Wnt/β-catenin signaling, a vital signal transduction cascade known over the last three decades, takes its name from a family of secreted glycoproteins, the Wnt proteins, which act as pathway ligands and from the downstream effector molecule, β-catenin. Owing to its vital roles in the regulation of embryonic development, maintenance of adult tissue homeostasis and regeneration of various animal tissues and organs (see figure); misregulation of the pathway causes various cancers, genetic disorders, and degenerative diseases. A tight regulation that involves a large number of positive and negative modifiers of the pathway is thus necessary to avoid the detrimental outcomes of pathway misregulation. Understanding the molecular mechanisms of this regulation will help to elucidate its association to human diseases and to develop new potential therapeutic targets.RESEARCH INTERESTS
Our research focuses on two main themes: detailed understanding of Wnt/β-catenin signaling via the discovery of new pathway modulators and exploring the role of Wnt/β-catenin signaling in regeneration of the adult central nervous system by using zebrafish as a model.
On one side, our lab is interested in understanding how Wnt/β-catenin signaling pathway activity is fine tuned i.e. regulated by a variety of positive and negative modulators. Here we have two main lines of research. First, we aim at understanding the role of membrane rafts, which are the specialized cell surface nanodomains known to have critical functions in the regulation of various signaling pathways, in Wnt-receptor complex activation. This is an interdisciplinary study that combines molecular and cellular biology techniques with advanced biophysical methods. Disclosure of the functional role of membrane raft nanodomains in Wnt signal transduction in a broader manner will shed light on the drug discovery studies targeting the pathway proteins preferring rafts.
Second, by exploiting the feedback regulation feature of the Wnt/β-catenin pathway, we aim to characterize novel Wnt targets that might act as pathway modifiers. To identify Wnt target genes, we will apply an RNA sequencing based whole transcriptome analysis and analyze genes that are differentially expressed upon pathway manipulation. Characterization of universally regulated Wnt targets might aid in the discovery of novel Wnt pathway modifiers. Drug candidates that will be discovered via screening of small molecules targeting these modifiers will create a perfect option for targeted treatment of cancer and minimize the side effects that might emerge during treatment. Here we may exploit zebrafish embryos to identify small molecules and further validate them in adult fish.

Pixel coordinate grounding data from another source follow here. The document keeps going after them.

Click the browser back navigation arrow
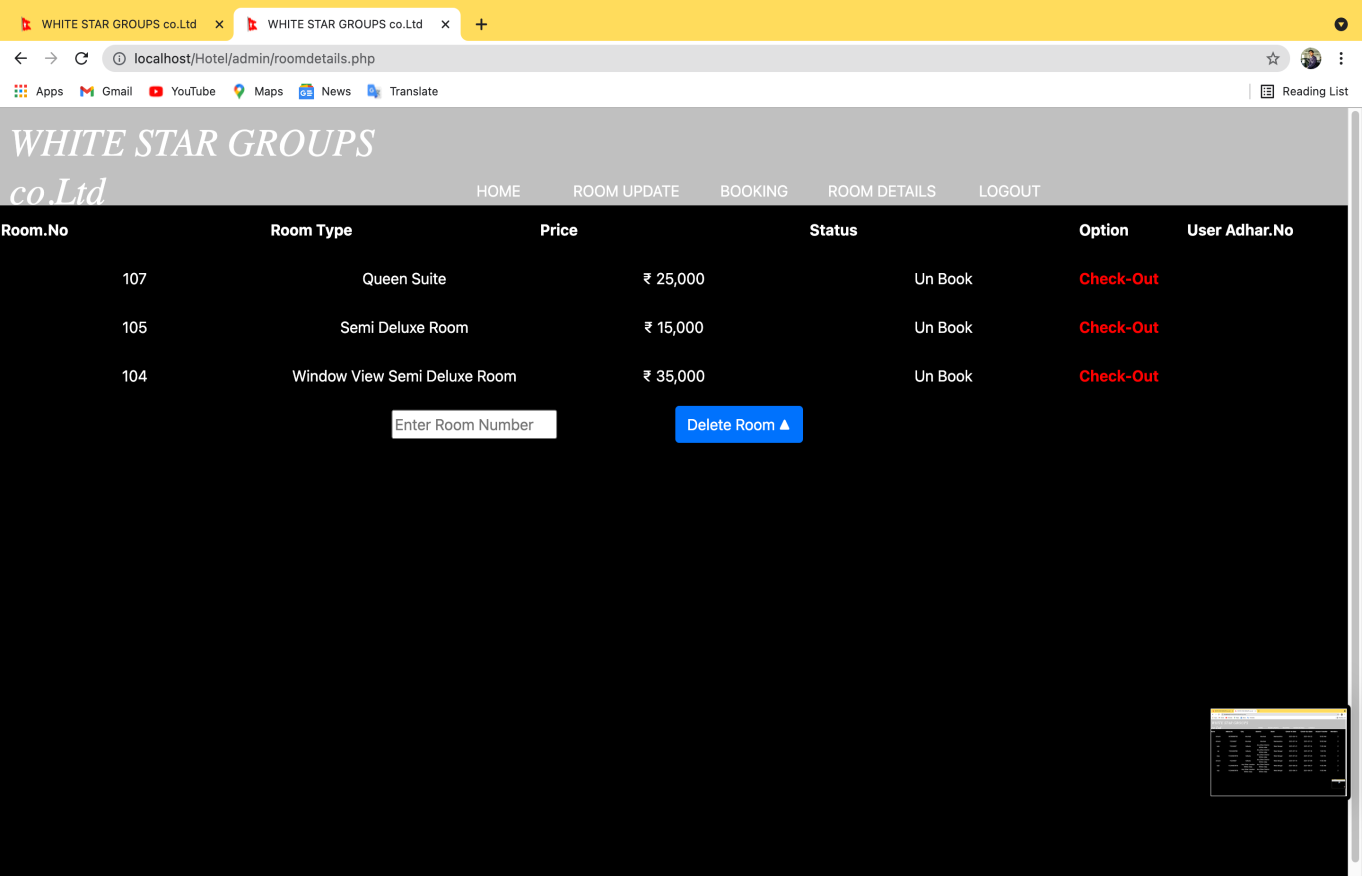This screenshot has height=876, width=1362. (20, 58)
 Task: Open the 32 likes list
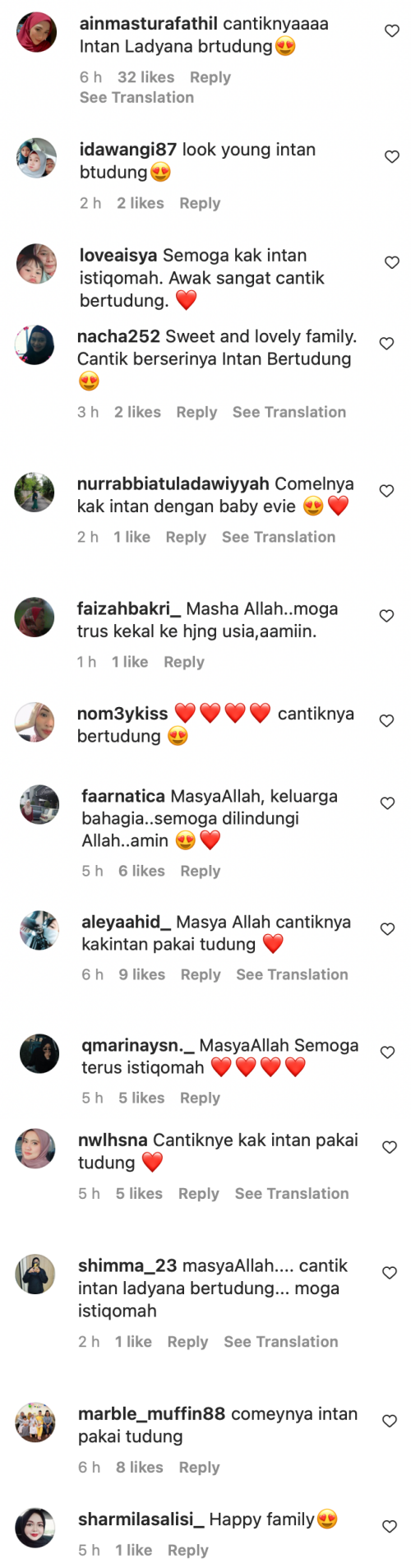[x=146, y=77]
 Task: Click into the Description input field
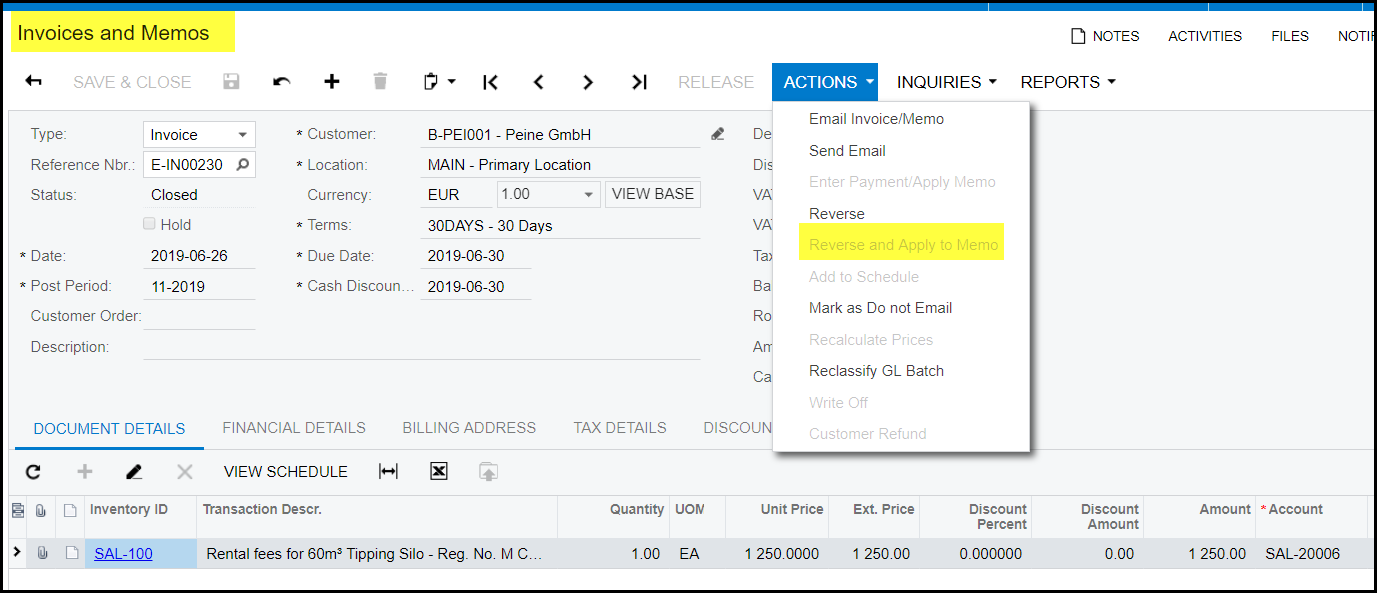click(x=420, y=347)
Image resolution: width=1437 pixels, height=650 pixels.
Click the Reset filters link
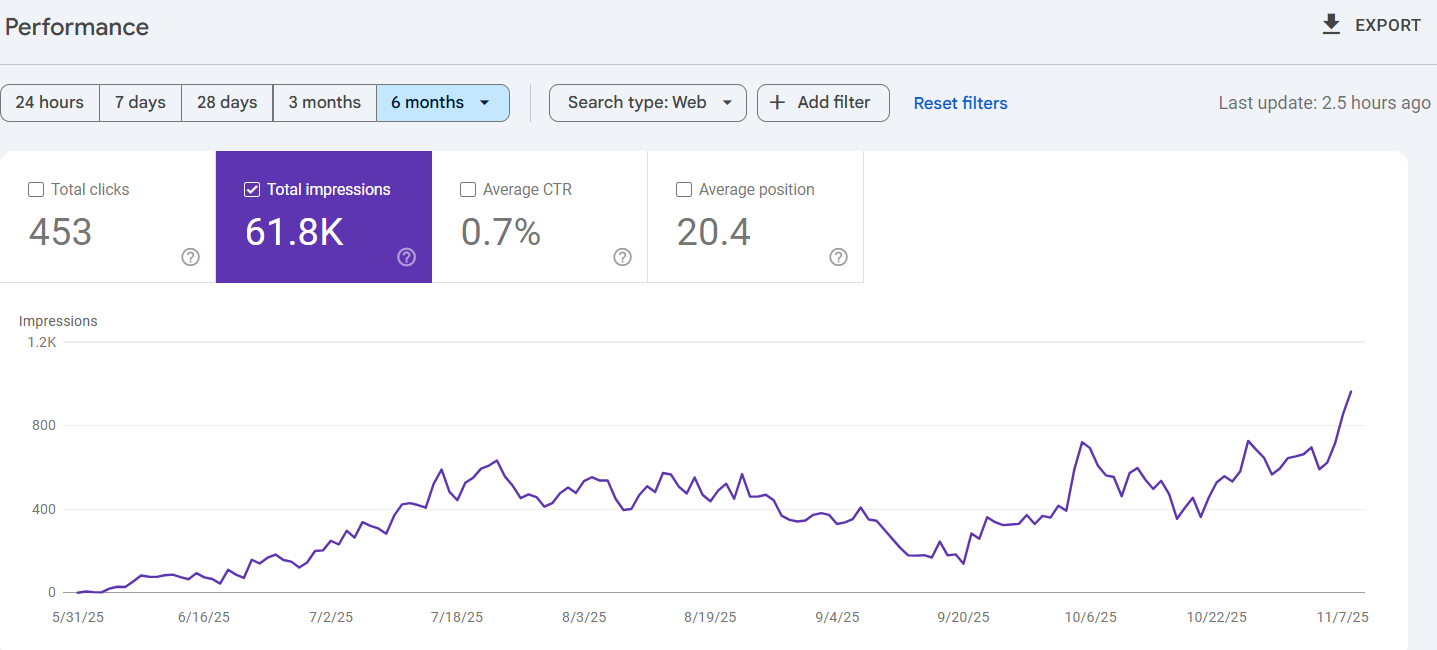(960, 102)

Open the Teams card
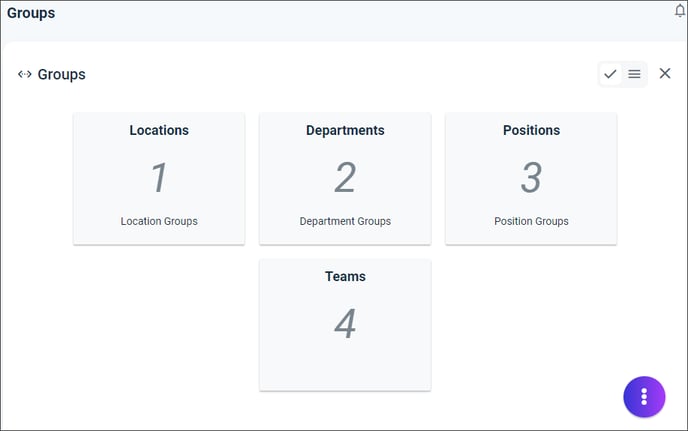pyautogui.click(x=345, y=324)
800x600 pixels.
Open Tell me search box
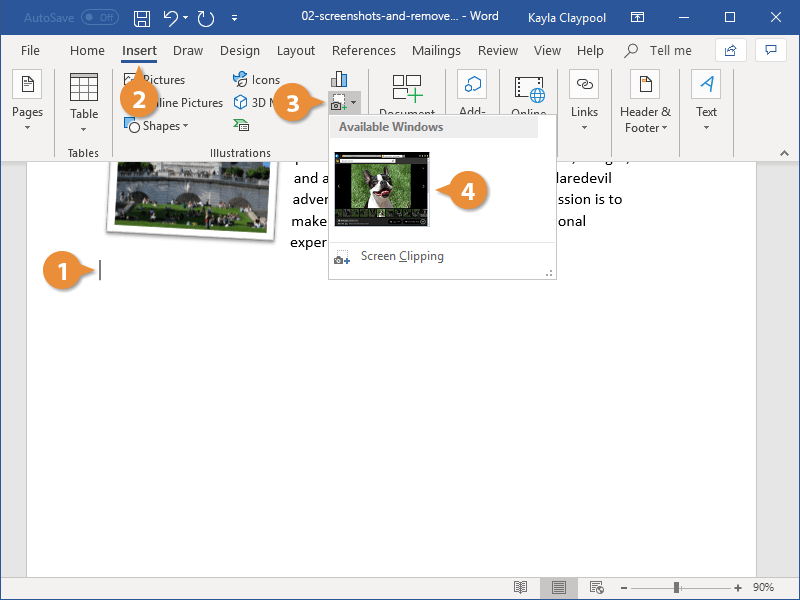pyautogui.click(x=658, y=50)
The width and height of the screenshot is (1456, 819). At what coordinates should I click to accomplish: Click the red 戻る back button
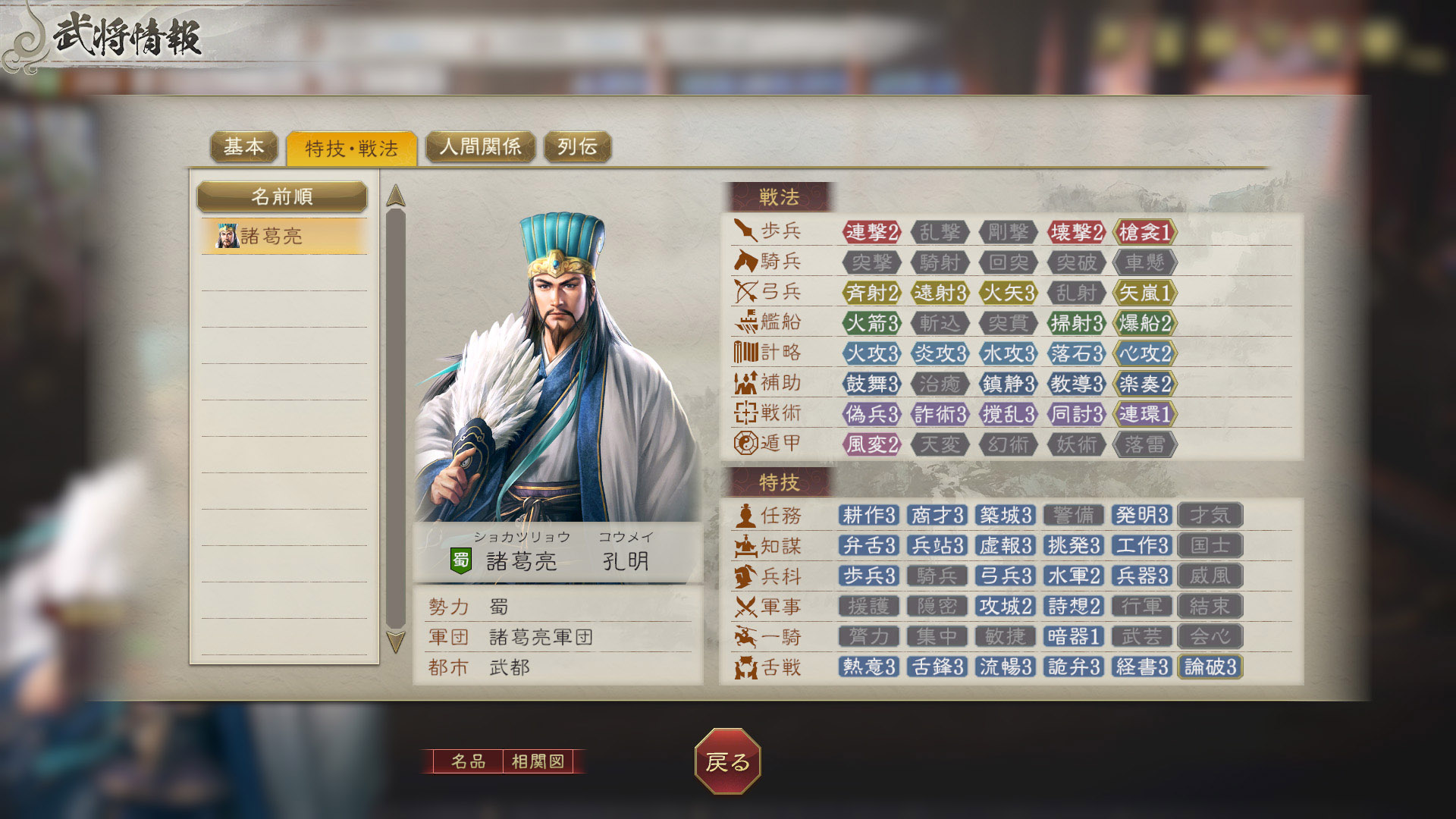727,761
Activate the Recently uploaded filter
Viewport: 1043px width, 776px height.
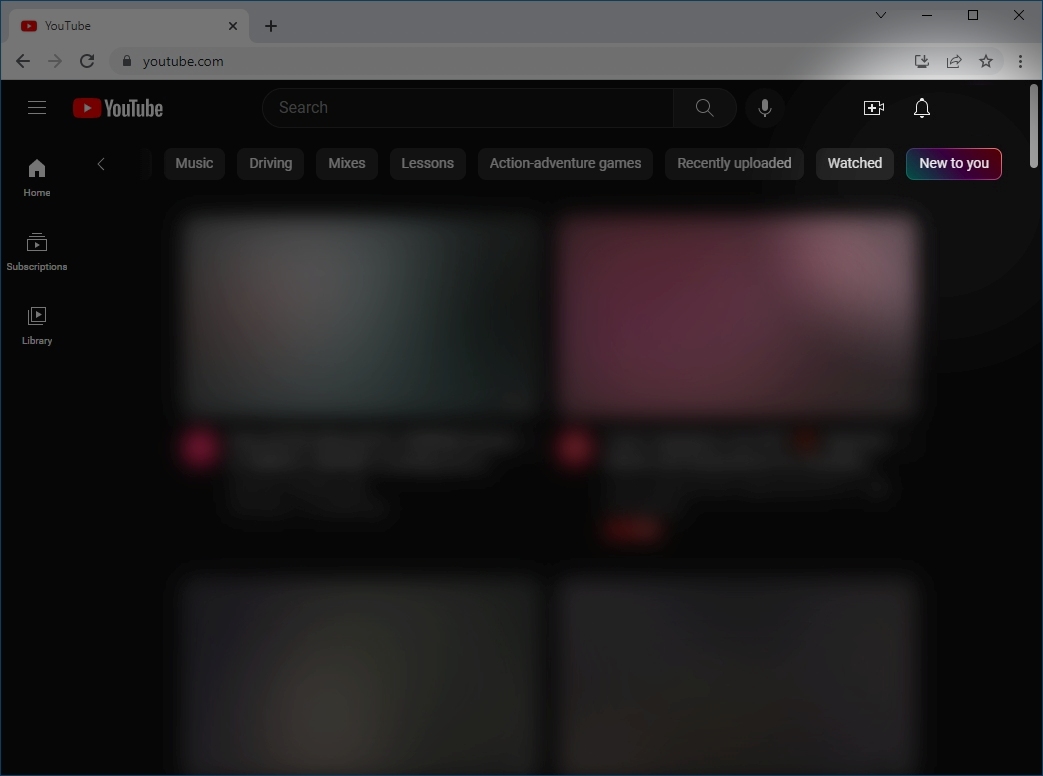[734, 163]
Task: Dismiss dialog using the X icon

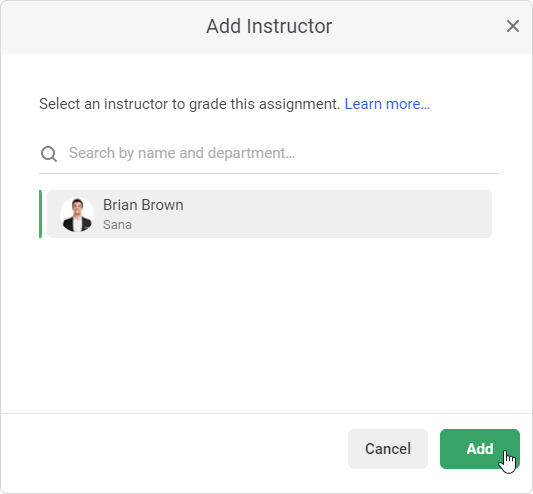Action: [513, 26]
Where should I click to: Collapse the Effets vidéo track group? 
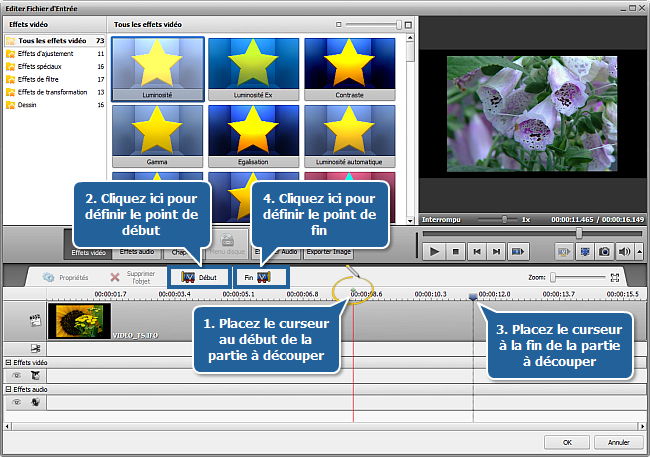pos(8,361)
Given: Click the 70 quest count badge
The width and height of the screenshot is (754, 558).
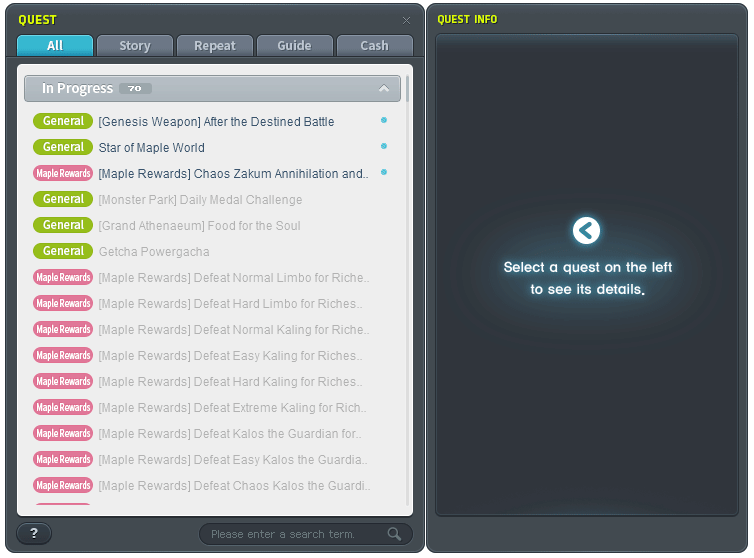Looking at the screenshot, I should [135, 89].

On the other side, we aim to understand the features of Wnt-responsive cells in the highly regenerative zebrafish brain in response to injury. As zebrafish can constitutively produce new neurons throughout their life at numerous zones of stem/progenitor cells all over the brain, it represents the most widespread vertebrate neurogenesis capacity known to date and thus constitutes an ideal platform to study brain regeneration. Here we will utilize an array of molecular and cellular biology techniques including micromanipulation, histological analyses, and imaging. The outcome will help us understand how brain regeneration is controlled at the molecular level and why regeneration is very limited in the mammalian brain. Furthermore, by revealing the relationship of Wnt signaling to brain regeneration, this study will pave the way for improving brain regeneration and new approaches for the treatment of neurodegenerative diseases or brain injury.RESEARCH HIGHLIGHTS
Activation of Wnt/β-catenin signaling at the plasma membrane has been shown to occur via phosphorylation of the Wnt co-receptor LRP6 in raft membrane microdomains. However, the functional relevance of this finding for pathway activation and the molecular mechanisms regulating raft-specific activation had remained vague. In our previous work, we identified a new Wnt pathway modulator, Lypd6, as a positive feedback regulator of Wnt/β-catenin signaling and proved that it enhances signaling in zebrafish and Xenopus embryos and in mammalian cells (see figure). Lypd6, a GPI- anchored plasma membrane protein, partitions preferably into the raft membrane domains where it guarantees raft-specific phosphorylation of LRP6, which in turn activates the signaling. Hence, our study reveals that the activation of Wnt pathway components in specific plasma membrane microdomains is a target for cellular modifiers of the pathway. Future studies will not only elucidate the molecular mechanisms underlying such regulation but will also reveal whether these principles could be adopted for therapeutic interventions.